Resources

Subcontractor and Dispute Information

Our mission at Assigned Risk Solutions is to ensure coverage to any business that needs it while meeting each customer’s specific needs. Part of our superior service model is making sure you have access to the information and resources you require. Below you’ll find state-specific statutes for policyholders along with information on how to submit a Bona Fide Premium Dispute.

Subcontractors

Indiana Policyholders:

For Indiana’s statutes regarding coverage requirements for employees, and who is considered a subcontractor or independent contractor, go to IC §22-3-5-1 (a), and IC §22-3-7-9 (b) (5). For further information, log in to our portal and review the form ‘Managing Exposure: Indiana Construction Industry and the Use of Subcontractors’.

Michigan Policyholders:

For Michigan’s statutes regarding coverage requirements for employees, and who is considered a subcontractor or independent contractor, go to MCL 418.161, and to MCL 418.171. For further information, log in to our portal and review the form ‘Managing Exposure: Michigan Construction Industry and the Use of Subcontractors’.

 

Disputes

Upon reviewing your audit statement, you may disagree with the premium Assigned Risk Solutions has calculated. If this is the case, you should submit a Bona Fide Premium Dispute to us at:

Accident Fund Insurance Company of America
ATTN: Assigned Risk Solutions
PO Box 40767
Lansing, MI 48901

To qualify as a Bona Fide Premium Dispute, you must provide written notice that includes (1) all documentation relevant to the dispute, including written notice detailing the specific areas of dispute; (2) an estimate of the premium you believe to be correct, including explanation of the premium calculation; (3) payment of the undisputed portion of the premium — and if you have a Michigan policy, this undisputed portion must be paid by the due date of the billing statement. All of these steps must be followed in order to suspend billing and collections activities on the disputed policy term and cancellation activity on any active term. Failure to do so may result in cancellation of current coverage and could make you ineligible for future WCIP coverage.

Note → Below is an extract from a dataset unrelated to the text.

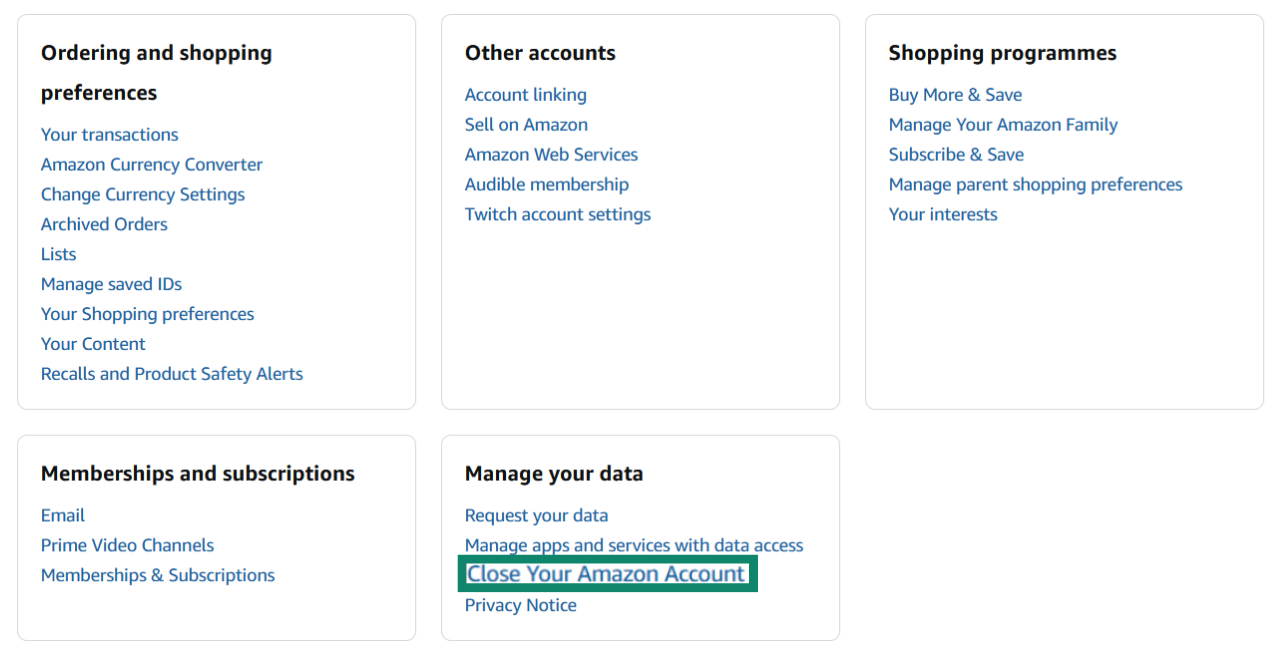
Task: Check Recalls and Product Safety Alerts
Action: coord(171,373)
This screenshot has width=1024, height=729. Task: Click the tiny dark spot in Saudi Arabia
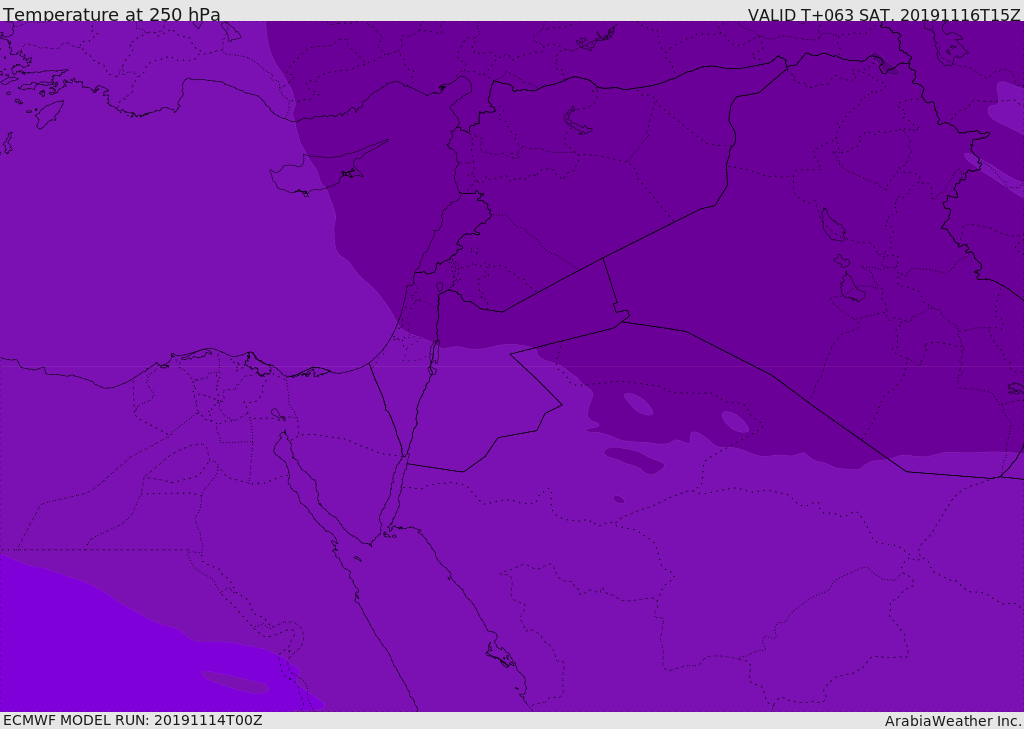click(619, 499)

If, after following the above steps, you cannot resolve this dispute with us, you may ask the Administrator for assistance. To do so, you must submit all the documentation previously listed to:

For MI policies:

Michigan Workers’ Compensation Placement Facility
PO Box 3337
Livonia, MI 48151-3337

For all other policies:

NCCI
Dispute Resolution Services
901 Peninsula Corporate Circle
Boca Raton, FL 33487-1362
Email: regulatoryassurance@ncci.com
Fax: 561-893-5043
In addition to the above, you must simultaneously send copies of all documents to all other parties to the dispute.